MSXML 3 and escape sequences
-
I have a problem with a string containing the £ symbol (GB pounds). I can set the text of a child node using m_pXMLDoc->createTextNode(pszText) to a string containing £ chars ok, but if I try to reparse the xml using MSXML e.g. try displaying it in IE it complains about an invalid character i.e. the £. No problem I thought, I'll replace all £ chars with their escape sequence i.e. &#_163; (please ignore the _ - I had to include it to prevent HTML replacing the escape sequence with a £). All appears to work ok e.g. I can reparse the XML with MSXML and display it in IE, but MSXML has escaped my escape sequence i.e. instead of &#_163; the string contains £. How can I stop MSXML doing this to my escape sequence? Or, how can I include a £ char in a string. I have to use MSXML 3, I can't use a DTD/Schema (don't ask) and I can't use a CDATA section (again, don't ask). Any help/advice would be much appreciated. Gavin
-
I have a problem with a string containing the £ symbol (GB pounds).
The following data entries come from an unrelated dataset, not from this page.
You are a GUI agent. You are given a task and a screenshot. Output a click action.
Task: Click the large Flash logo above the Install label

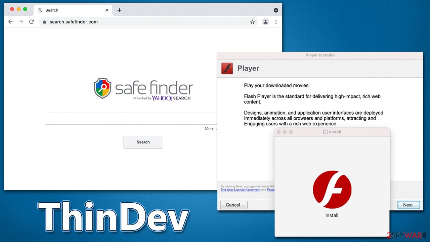332,189
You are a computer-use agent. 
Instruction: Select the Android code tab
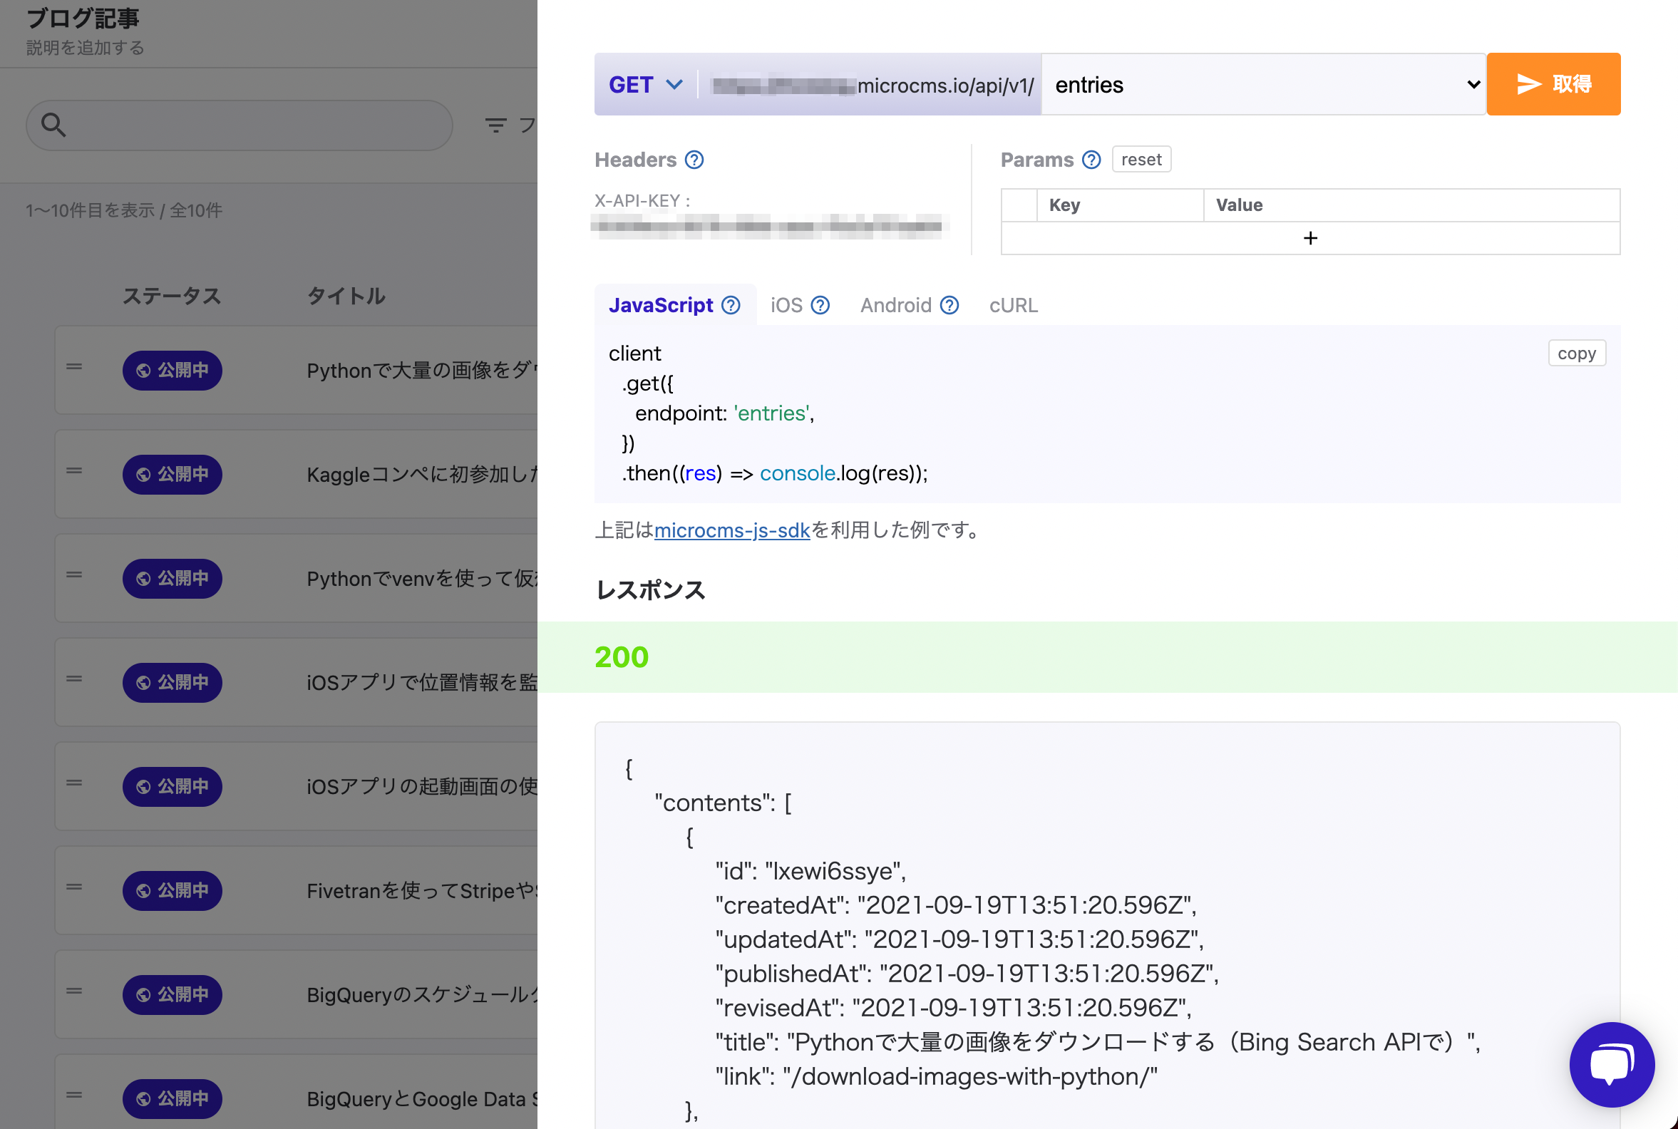coord(895,305)

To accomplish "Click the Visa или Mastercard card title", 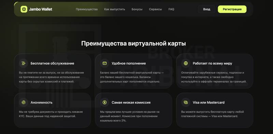I will click(209, 102).
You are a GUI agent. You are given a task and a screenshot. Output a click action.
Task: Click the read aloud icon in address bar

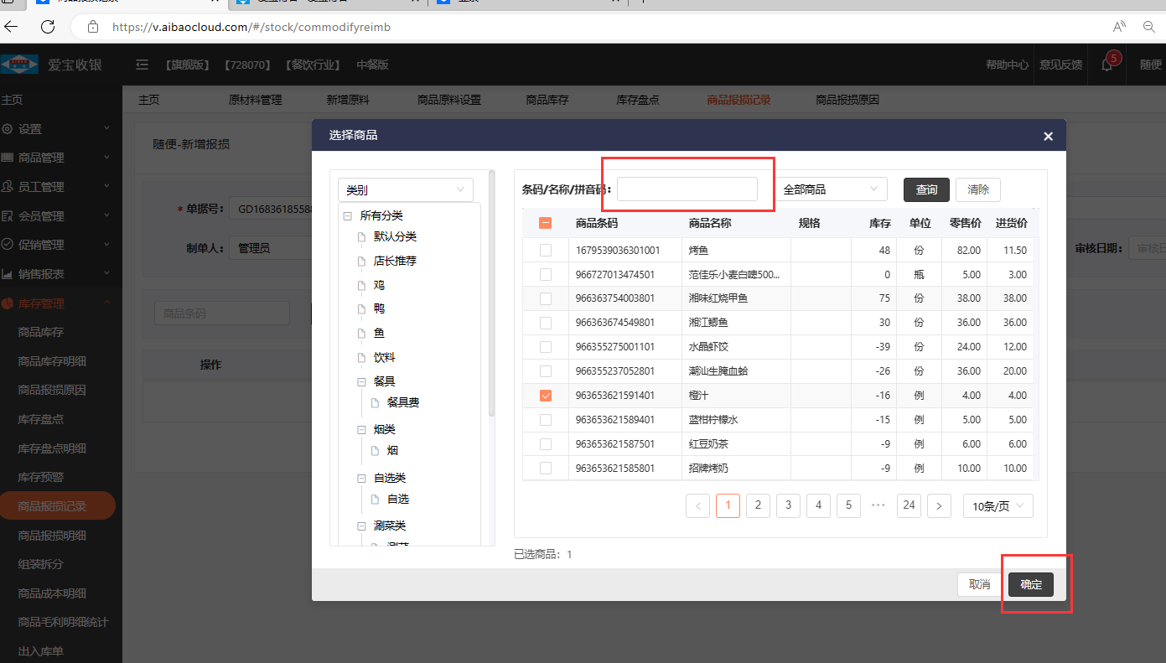point(1118,27)
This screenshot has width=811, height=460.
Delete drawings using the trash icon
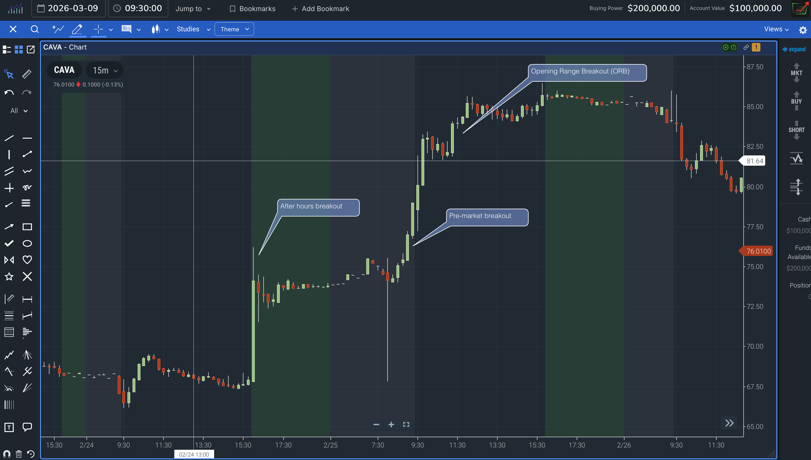coord(19,454)
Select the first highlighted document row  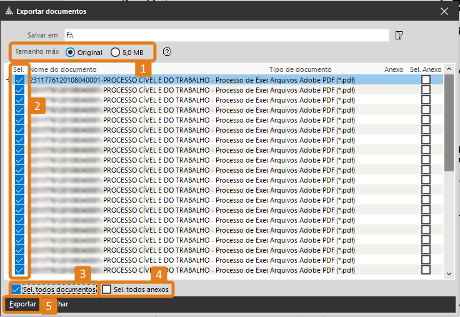(x=188, y=80)
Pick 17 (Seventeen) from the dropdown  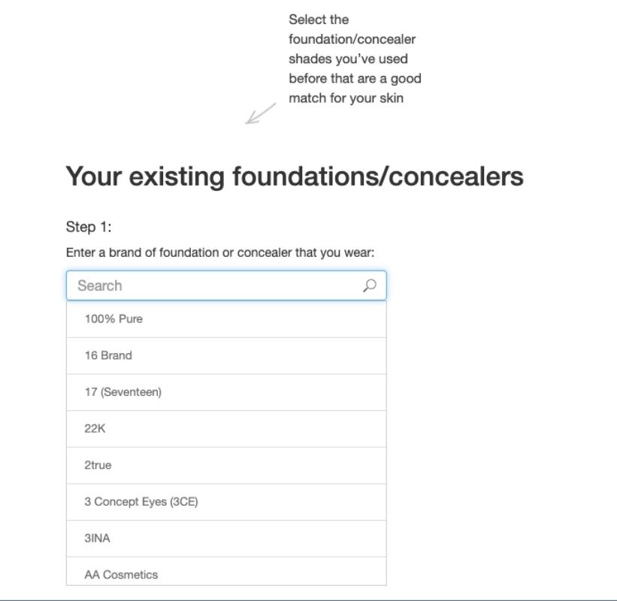(x=226, y=392)
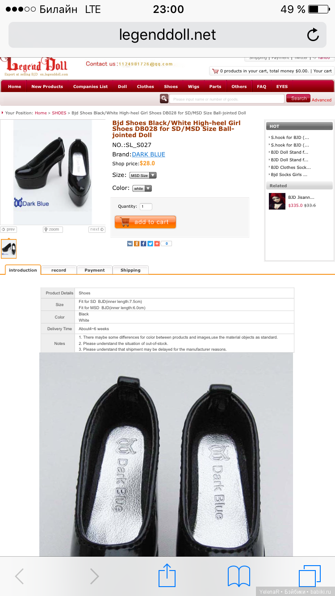Click the shopping cart icon in header
335x596 pixels.
click(x=216, y=71)
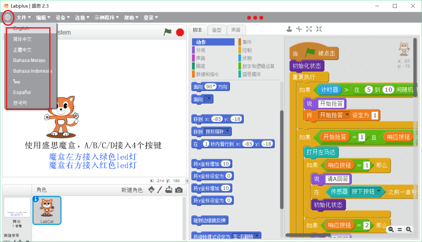Click the grow sprite icon
This screenshot has width=422, height=242.
[x=309, y=29]
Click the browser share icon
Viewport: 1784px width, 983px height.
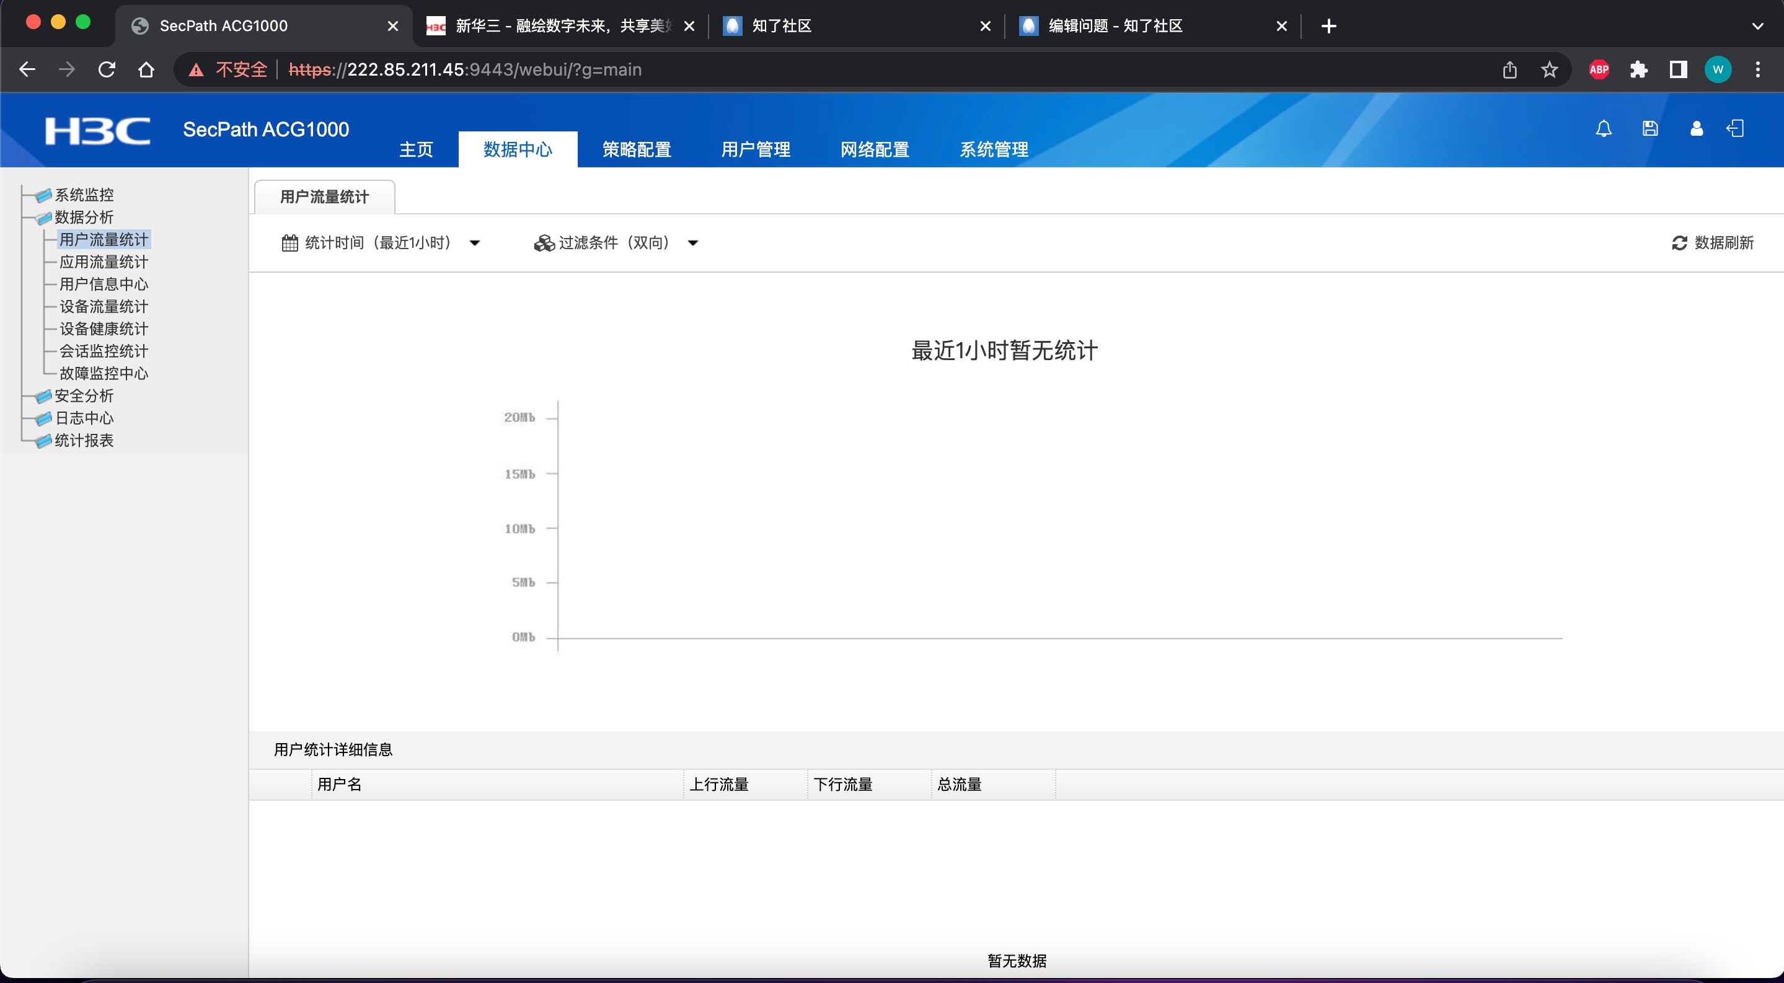click(x=1510, y=69)
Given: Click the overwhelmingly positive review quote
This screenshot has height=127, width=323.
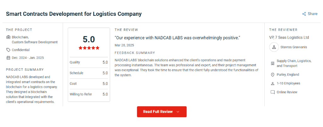Looking at the screenshot, I should coord(177,38).
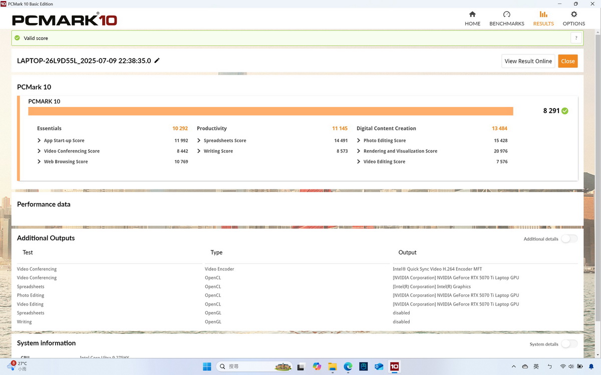The height and width of the screenshot is (375, 601).
Task: Click the Copilot taskbar icon
Action: (317, 367)
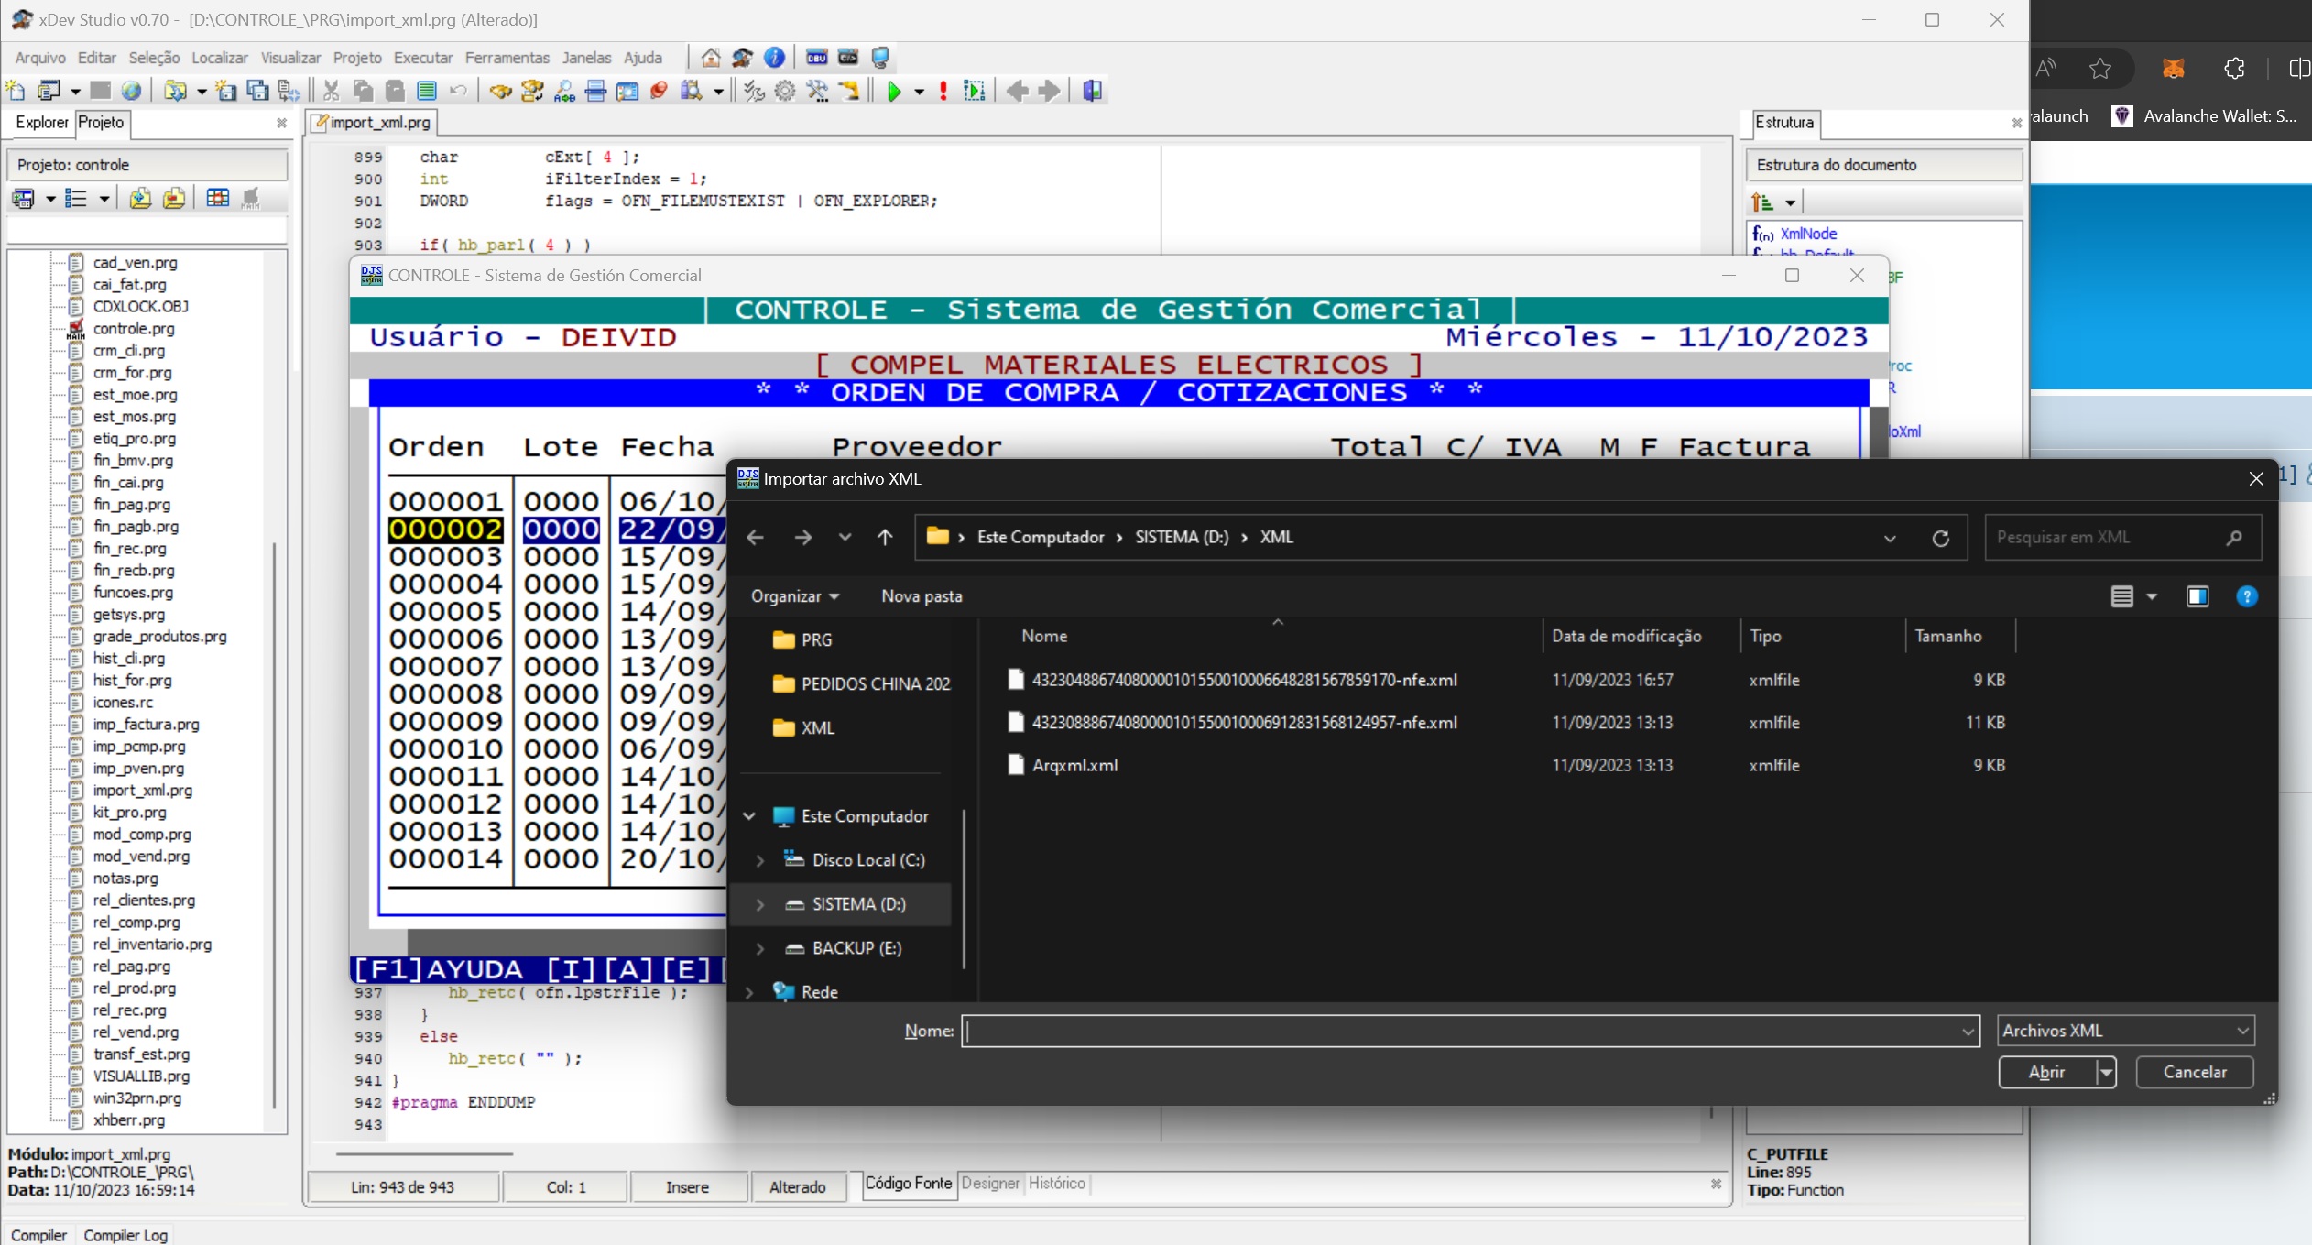Open the DBU utility icon

coord(816,58)
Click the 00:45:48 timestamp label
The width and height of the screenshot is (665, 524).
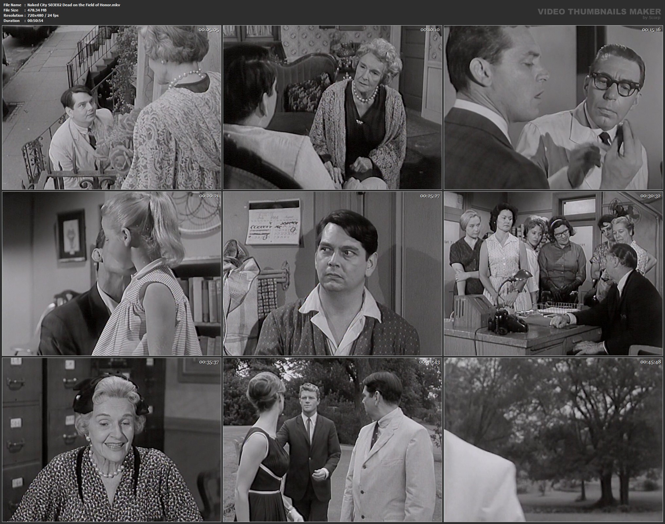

I can set the text of a child node using m_pXMLDoc->createTextNode(pszText) to a string containing £ chars ok, but if I try to reparse the xml using MSXML e.g. try displaying it in IE it complains about an invalid character i.e. the £. No problem I thought, I'll replace all £ chars with their escape sequence i.e. &#_163; (please ignore the _ - I had to include it to prevent HTML replacing the escape sequence with a £). All appears to work ok e.g. I can reparse the XML with MSXML and display it in IE, but MSXML has escaped my escape sequence i.e. instead of &#_163; the string contains £. How can I stop MSXML doing this to my escape sequence? Or, how can I include a £ char in a string. I have to use MSXML 3, I can't use a DTD/Schema (don't ask) and I can't use a CDATA section (again, don't ask). Any help/advice would be much appreciated. Gavin
this is a classic problem - you will run into it all the time. the important point is that £ is resolved by the parser, i.e. by the time you get a look in it has been converted to its character. generally these issues are caused by the
encoding
attribute that is specified at the top of your xml<?xml version="1.0" encoding="ISO-8859-1" ?>
People have a nasty habit of sticking any old encoding in here, without considering what encoding they are using - for example different versions of windows (95, 98, NT) have used different encoding schemes. Also be careful if you use XSLT - you have to tell it how to output it<xsl:output encoding="iso-8859-1"/>
. Otherwise you will end up in a world of pain ;) my general advice is to always replace any characters with values below 32 and above 128 with a tag - this allows you to handle the problem. consider using a <character code="163"/> tag, this way you can do what you like. hope this helps.
"When the only tool you have is a hammer, a sore thumb you will have."